An energy, water and food nexus approach aiming to enhance food production systems through CO2 fertilization

As part of the drive for global food security, all nations will need to intensify food production, including those situated in hyper arid climates. The State of Qatar is one such example of a national system that whilst it is presented with environmental challenges, seeks to enhance food security. The energy, water and food (EWF) nexus approach is an effective means to accurately ascertain resource consumption, identify synergies and trade-offs, and quantify environmental burdens in the delivery of products and services. The EWF nexus theory has been uniquely applied to a hypothetical food system in Qatar where sub-system model's representative of EWF systems are developed. It has been suggested that the fertilization of agricultural systems with CO2 can enhance their productivity. The study described in this paper considers the life cycle yield improvements which can be made possible at the faun level by utilizing the captured CO2. This requires a modification of the EWF nexus model to consider the spatial characteristics of the modelled elements. The newly built model is used to investigate the CO2 transport methods (pipeline and truck), and distance that CO2 captured from combined cycle gas turbine (CCGT) and biomass integrated gasification combined cycle (BIGCC) sub-systems which may then be transported for CO2 fertilization, and yield improvements to be justified from an energy utilization perspective. In this regard, an integrated analysis using GIS-based optimization is applied where the sub-systems are represented as geospatial elements together with their design constraints, such as the capacity-related parameters of the fertilization systems, and the energy requirements of the transport network connecting the CO2 sources with the fertilization systems at multiple greenhouse locations in Qatar.
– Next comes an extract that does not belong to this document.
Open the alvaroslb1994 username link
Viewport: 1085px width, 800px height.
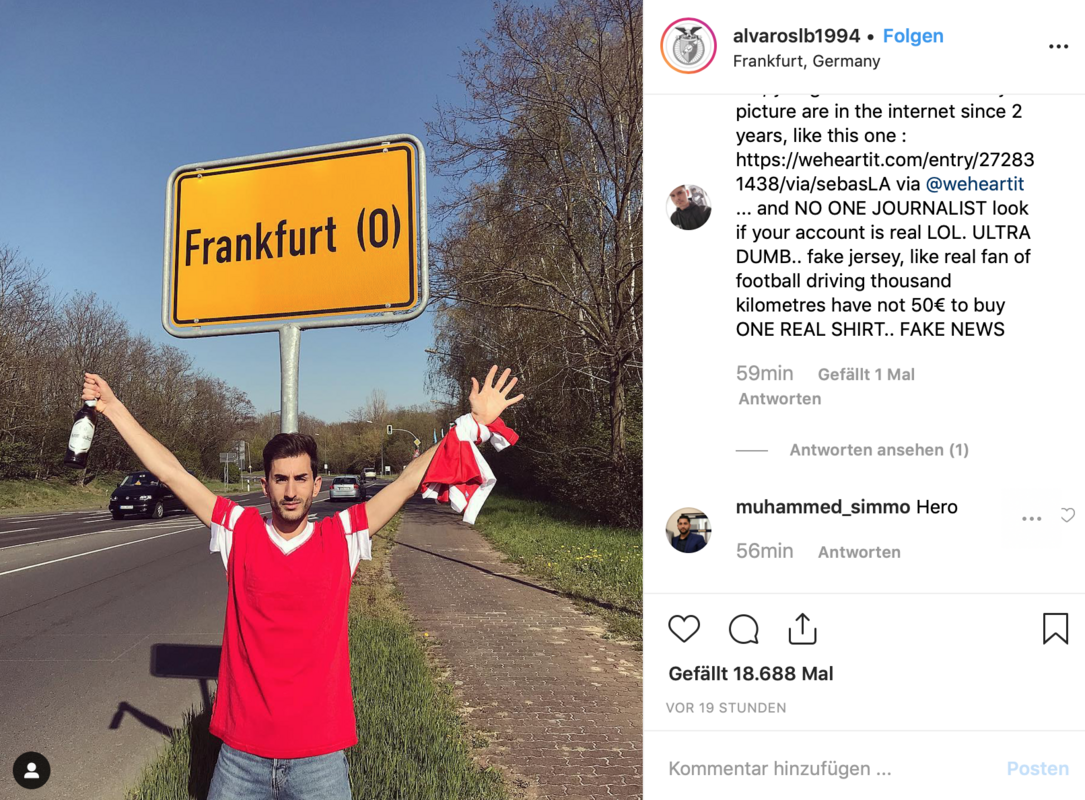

These form part of the problem formulation for the determination of optimal locations of food production systems using Non-Linear Programming (NLP) to ensure the feasibility of CO2 fertilization and realize environmental improvements within the overall EWF nexus framework. The results indicate the optimal locations and extents for new greenhouse developments that are constrained by the available farming infrastructures and CO2 transportation options to balance for the net energy and water requirements for food production.